• **Work instructions**:
1. List the pieces that the forum thread on Book 2 group class activities says "beg for getting bodies moving."
2. Please reproduce everything in the forum thread on Book 2 group class activities from "Ruth Brons said: Oct" down to "echos and crescendos!].".

• **Passage provided**:
____
Games/Activities for Group Class book2

Arianne Shimanoff said: Oct 1, 2011
Arianne ShimanoffViolin
Portland, OR
1 posts

Hi Everyone,

I am a new suzuki violin teacher and so far I am loving it!
But I could use a lot of help!
My first question is activities and games to do for a violin group class for students in book 2.

Thank you all for your help!


Ruth Brons said: Oct 2, 2011
Ruth Brons
Suzuki Association Member
Violin, Viola
Livingston, NJ
148 posts

The opportunities for skills, fun and imagination are ENDLESS—but here are a few categories of thoughts for starters:

Book Two classes can trend toward serious polishing of technical skills [the harmonic opportunities in Musette and the Boccherini, vibrato on Waltz…], and musicianship [short notes short!, echos and crescendos!].

With a little research you can share a lot of wonderful history with your students.
For example, students love to hear about the instrument the shepherd children of France made called the musette; the opera Hunter’s Chorus came from; Paganini’s virtuosity and eccentricities; Boccherini’s story; the intertwining background of Brahms and Schuman; how Two Grenadiers came from the tragic French invasion of Russia of 1812, international compassion and Heinrich Heine’s moving poem…

And movement and dance! Waltz, Bourree, Gavotte, Minuets and Witches’ Dance beg for getting bodies moving!

Also, as reading are skills emerging, high interest supplemental pieces can be lots of fun. In recent years we have enjoyed Hedwig’s Theme from Harry Potter, Over the Rainbow, and selections from the Mark O’Connor books, such as Boogie Woogie and Rock ‘n Roll.

Enjoy your class of young musicians!

Best Wishes,

Sue Hunt said: Oct 3, 2011
Sue Hunt
Suzuki Association Member
Viola, Violin
390 posts
When teaching new material, I find Mind Maps very useful. I just stick it up on a music stand and let things flow. You can always edit it and save for the next time. This is one I made on You can try them out free.

Music in Practice

Ruth Brons said: Sep 17, 2012
Ruth Brons
Suzuki Association Member
Violin, Viola
Livingston, NJ
148 posts

Posted below is my reply to Gretchen, who recently contacted me in response to this thread. She was looking online for body movements to Waltz from Book 2, and is interested in using a dance to get the students to understand the piece more.

“Here’s probably waaaaay more than you want to know about I do prior to and including Waltz:

Several years ago I tried actual extremely simple stage choreography with a young but large Book 2 class on easy “Old Joe Clark” [inspired by a Barrage video ],
and it was a stunning failure. It was like herding chickens! Best to leave that to the older, more advanced students—if they want to do it.
____
• **Raw records**:
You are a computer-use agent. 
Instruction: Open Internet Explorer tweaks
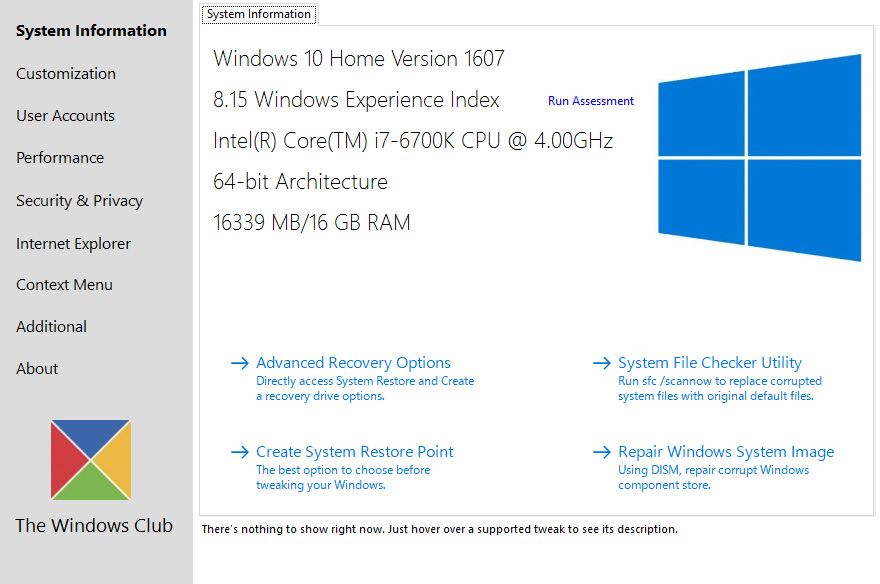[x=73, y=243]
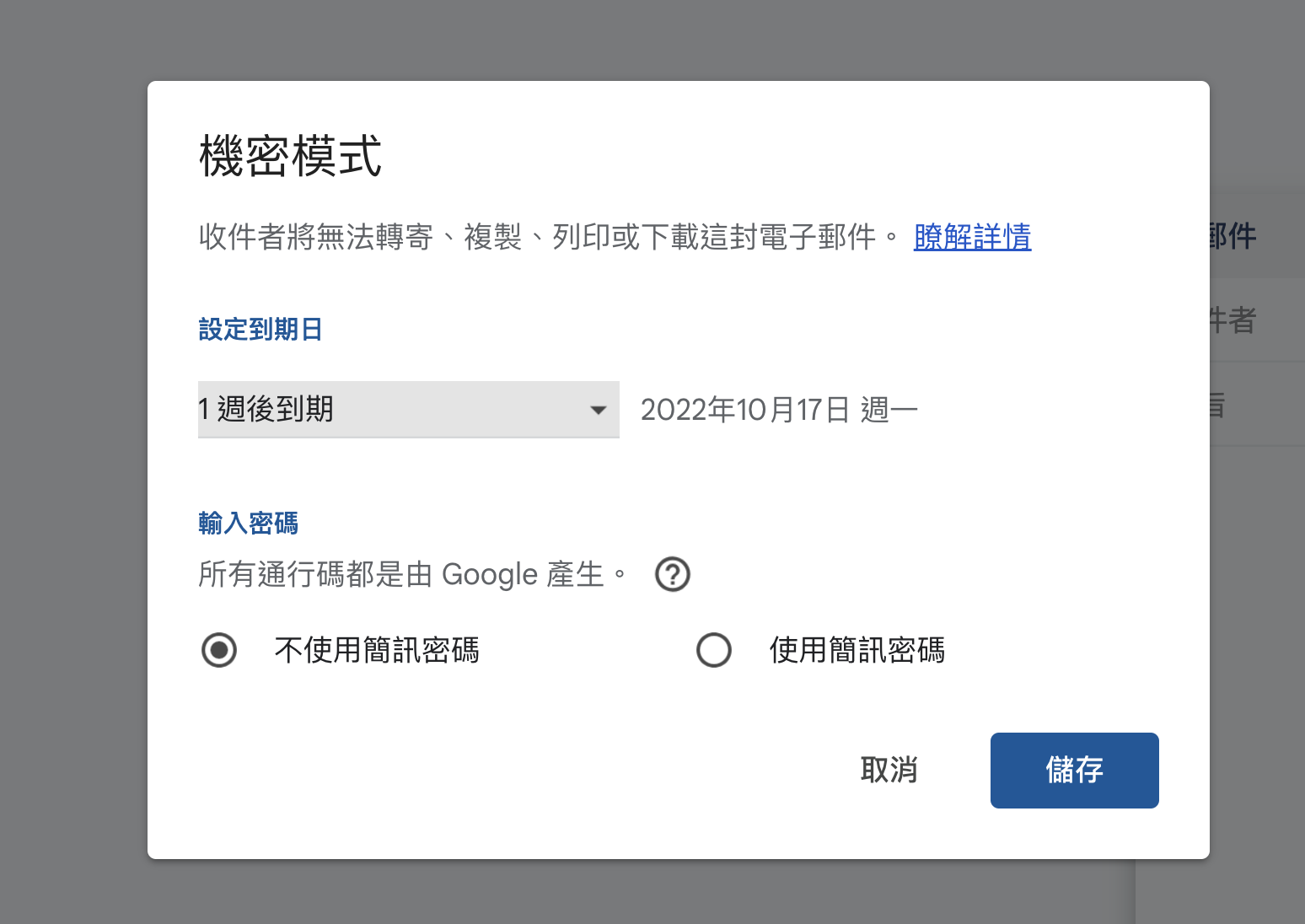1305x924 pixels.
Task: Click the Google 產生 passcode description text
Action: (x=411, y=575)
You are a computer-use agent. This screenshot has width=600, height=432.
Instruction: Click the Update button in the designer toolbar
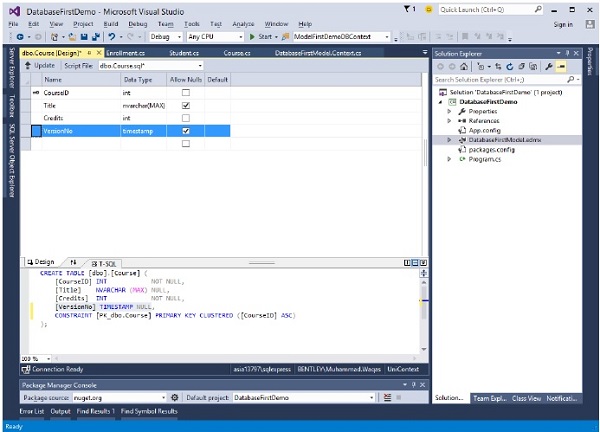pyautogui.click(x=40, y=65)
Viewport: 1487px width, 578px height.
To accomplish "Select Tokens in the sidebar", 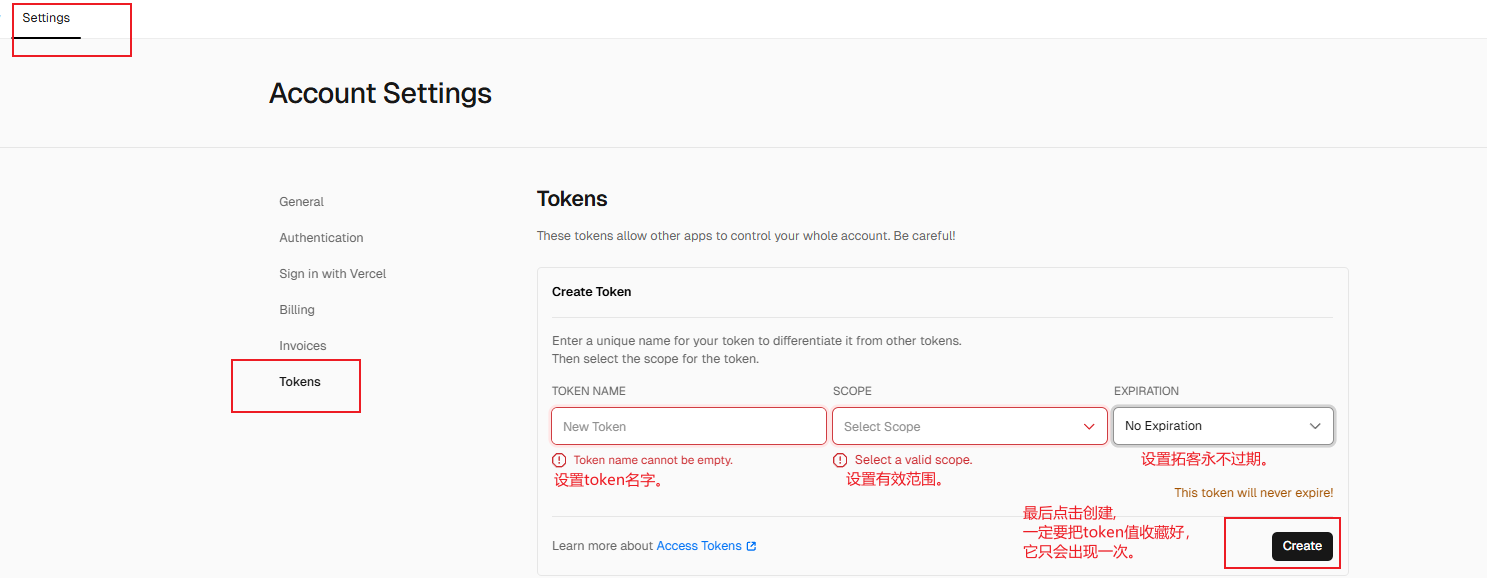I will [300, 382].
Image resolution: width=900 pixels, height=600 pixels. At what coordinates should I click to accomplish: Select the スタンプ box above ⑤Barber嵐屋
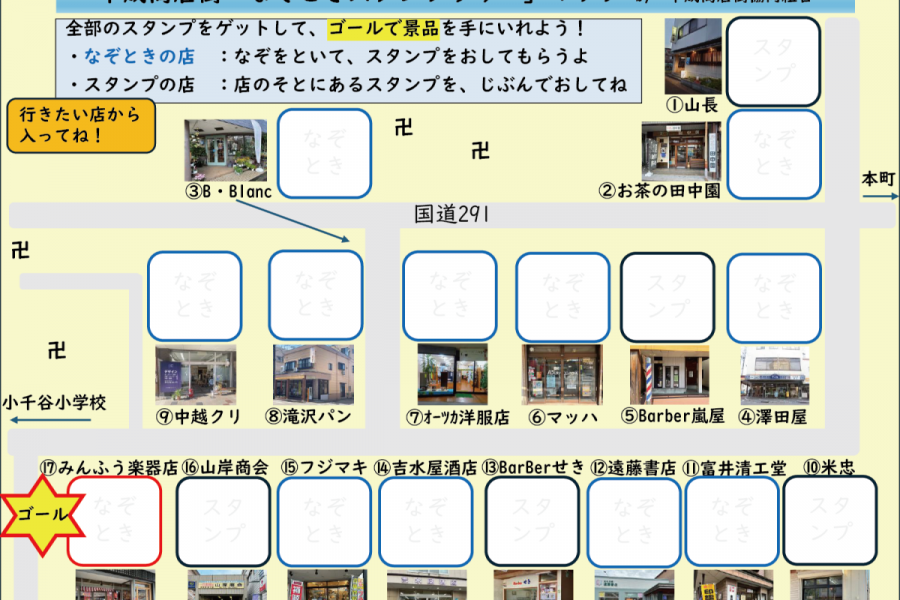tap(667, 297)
____
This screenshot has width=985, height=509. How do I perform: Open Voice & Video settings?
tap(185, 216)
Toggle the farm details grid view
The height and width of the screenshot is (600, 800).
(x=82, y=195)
____
• **Expected responses**:
1. Waltz, Bourree, Gavotte, Minuets, Witches' Dance

2.
Ruth Brons said: Oct 2, 2011
Ruth Brons
Suzuki Association Member
Violin, Viola
Livingston, NJ
148 posts

The opportunities for skills, fun and imagination are ENDLESS—but here are a few categories of thoughts for starters:

Book Two classes can trend toward serious polishing of technical skills [the harmonic opportunities in Musette and the Boccherini, vibrato on Waltz…], and musicianship [short notes short!, echos and crescendos!].